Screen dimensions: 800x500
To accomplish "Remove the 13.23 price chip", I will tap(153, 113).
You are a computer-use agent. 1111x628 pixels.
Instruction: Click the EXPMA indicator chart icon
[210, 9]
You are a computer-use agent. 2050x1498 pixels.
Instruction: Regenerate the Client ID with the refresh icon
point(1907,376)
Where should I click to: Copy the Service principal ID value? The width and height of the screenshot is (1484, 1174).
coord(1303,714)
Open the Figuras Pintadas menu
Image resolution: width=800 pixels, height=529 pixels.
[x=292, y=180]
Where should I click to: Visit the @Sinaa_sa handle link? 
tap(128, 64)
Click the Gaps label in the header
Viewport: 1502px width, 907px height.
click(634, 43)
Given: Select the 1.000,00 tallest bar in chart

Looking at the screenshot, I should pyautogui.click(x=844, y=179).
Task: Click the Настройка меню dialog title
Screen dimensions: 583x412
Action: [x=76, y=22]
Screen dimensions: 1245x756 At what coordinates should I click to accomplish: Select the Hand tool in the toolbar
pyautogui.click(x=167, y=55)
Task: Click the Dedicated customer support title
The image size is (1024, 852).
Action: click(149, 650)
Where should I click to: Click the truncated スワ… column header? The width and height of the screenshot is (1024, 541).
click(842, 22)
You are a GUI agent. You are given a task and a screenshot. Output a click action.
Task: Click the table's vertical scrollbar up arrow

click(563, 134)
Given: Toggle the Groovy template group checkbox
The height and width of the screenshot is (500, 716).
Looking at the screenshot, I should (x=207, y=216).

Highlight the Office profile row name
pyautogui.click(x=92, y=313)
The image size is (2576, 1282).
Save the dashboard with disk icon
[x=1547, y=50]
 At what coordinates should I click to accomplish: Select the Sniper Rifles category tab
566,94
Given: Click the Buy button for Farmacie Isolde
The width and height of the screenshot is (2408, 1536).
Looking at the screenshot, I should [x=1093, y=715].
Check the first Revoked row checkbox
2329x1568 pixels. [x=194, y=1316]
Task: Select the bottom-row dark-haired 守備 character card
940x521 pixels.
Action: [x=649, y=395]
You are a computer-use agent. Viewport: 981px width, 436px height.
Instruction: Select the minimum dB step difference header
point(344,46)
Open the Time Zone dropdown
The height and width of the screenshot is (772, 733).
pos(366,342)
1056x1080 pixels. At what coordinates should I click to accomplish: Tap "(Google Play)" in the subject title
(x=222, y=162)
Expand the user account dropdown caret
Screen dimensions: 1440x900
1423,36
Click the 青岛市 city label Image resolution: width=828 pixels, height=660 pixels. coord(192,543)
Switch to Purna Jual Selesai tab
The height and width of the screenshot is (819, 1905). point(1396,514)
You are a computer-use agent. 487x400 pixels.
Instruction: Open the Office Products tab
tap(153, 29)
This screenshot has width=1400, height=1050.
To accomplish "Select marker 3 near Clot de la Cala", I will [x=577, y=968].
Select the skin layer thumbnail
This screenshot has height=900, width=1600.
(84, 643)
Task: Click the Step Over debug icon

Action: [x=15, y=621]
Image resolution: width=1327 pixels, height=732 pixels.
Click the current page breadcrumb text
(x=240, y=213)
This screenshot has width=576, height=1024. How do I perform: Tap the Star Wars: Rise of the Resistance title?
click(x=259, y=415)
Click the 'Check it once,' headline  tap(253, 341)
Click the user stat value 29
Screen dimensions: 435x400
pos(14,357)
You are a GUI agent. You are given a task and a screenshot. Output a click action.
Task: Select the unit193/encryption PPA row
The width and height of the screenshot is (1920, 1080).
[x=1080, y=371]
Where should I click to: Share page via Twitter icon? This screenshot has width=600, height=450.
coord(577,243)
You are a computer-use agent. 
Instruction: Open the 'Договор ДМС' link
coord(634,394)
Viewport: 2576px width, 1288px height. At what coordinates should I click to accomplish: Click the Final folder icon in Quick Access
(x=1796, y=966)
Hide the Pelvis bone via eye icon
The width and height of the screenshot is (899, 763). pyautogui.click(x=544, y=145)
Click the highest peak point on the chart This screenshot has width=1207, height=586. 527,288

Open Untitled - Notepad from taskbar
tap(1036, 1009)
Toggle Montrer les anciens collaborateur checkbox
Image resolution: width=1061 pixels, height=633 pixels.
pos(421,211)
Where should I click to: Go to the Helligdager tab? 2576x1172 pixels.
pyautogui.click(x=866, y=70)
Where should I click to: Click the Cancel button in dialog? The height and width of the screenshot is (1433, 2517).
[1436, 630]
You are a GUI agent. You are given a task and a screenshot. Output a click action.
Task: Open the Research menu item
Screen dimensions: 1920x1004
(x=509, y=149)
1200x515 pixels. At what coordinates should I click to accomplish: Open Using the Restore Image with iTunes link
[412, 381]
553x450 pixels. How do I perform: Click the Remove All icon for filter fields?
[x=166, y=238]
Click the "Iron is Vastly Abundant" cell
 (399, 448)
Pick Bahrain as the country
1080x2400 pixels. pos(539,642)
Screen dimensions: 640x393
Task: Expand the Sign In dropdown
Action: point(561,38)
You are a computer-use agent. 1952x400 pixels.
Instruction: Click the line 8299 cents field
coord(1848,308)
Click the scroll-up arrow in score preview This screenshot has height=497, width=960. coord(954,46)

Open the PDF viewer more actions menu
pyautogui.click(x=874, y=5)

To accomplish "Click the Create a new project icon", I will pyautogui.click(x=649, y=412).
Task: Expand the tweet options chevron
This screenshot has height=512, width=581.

--------------------

→ **WRITTEN REQUEST**: Print the records again exactly, starting with the line that contains "Click the highest" and going on through the end of the records.

→ **THE SOLUTION**:
Click the highest peak point on the chart This screenshot has width=1207, height=586. 527,288

Open Untitled - Notepad from taskbar
tap(1036, 1009)
Toggle Montrer les anciens collaborateur checkbox
Image resolution: width=1061 pixels, height=633 pixels.
pos(421,211)
Where should I click to: Go to the Helligdager tab? 2576x1172 pixels.
pyautogui.click(x=866, y=70)
Where should I click to: Click the Cancel button in dialog? The height and width of the screenshot is (1433, 2517).
[1436, 630]
You are a GUI agent. You are given a task and a screenshot. Output a click action.
Task: Open the Research menu item
Screen dimensions: 1920x1004
(x=509, y=149)
1200x515 pixels. At what coordinates should I click to accomplish: Open Using the Restore Image with iTunes link
[412, 381]
553x450 pixels. How do I perform: Click the Remove All icon for filter fields?
[x=166, y=238]
Click the "Iron is Vastly Abundant" cell
 (399, 448)
Pick Bahrain as the country
1080x2400 pixels. pos(539,642)
Screen dimensions: 640x393
Task: Expand the Sign In dropdown
Action: point(561,38)
You are a computer-use agent. 1952x400 pixels.
Instruction: Click the line 8299 cents field
coord(1848,308)
Click the scroll-up arrow in score preview This screenshot has height=497, width=960. coord(954,46)

Open the PDF viewer more actions menu
pyautogui.click(x=874, y=5)

To accomplish "Click the Create a new project icon", I will pyautogui.click(x=649, y=412).
Task: Expand the tweet options chevron
This screenshot has height=512, width=581.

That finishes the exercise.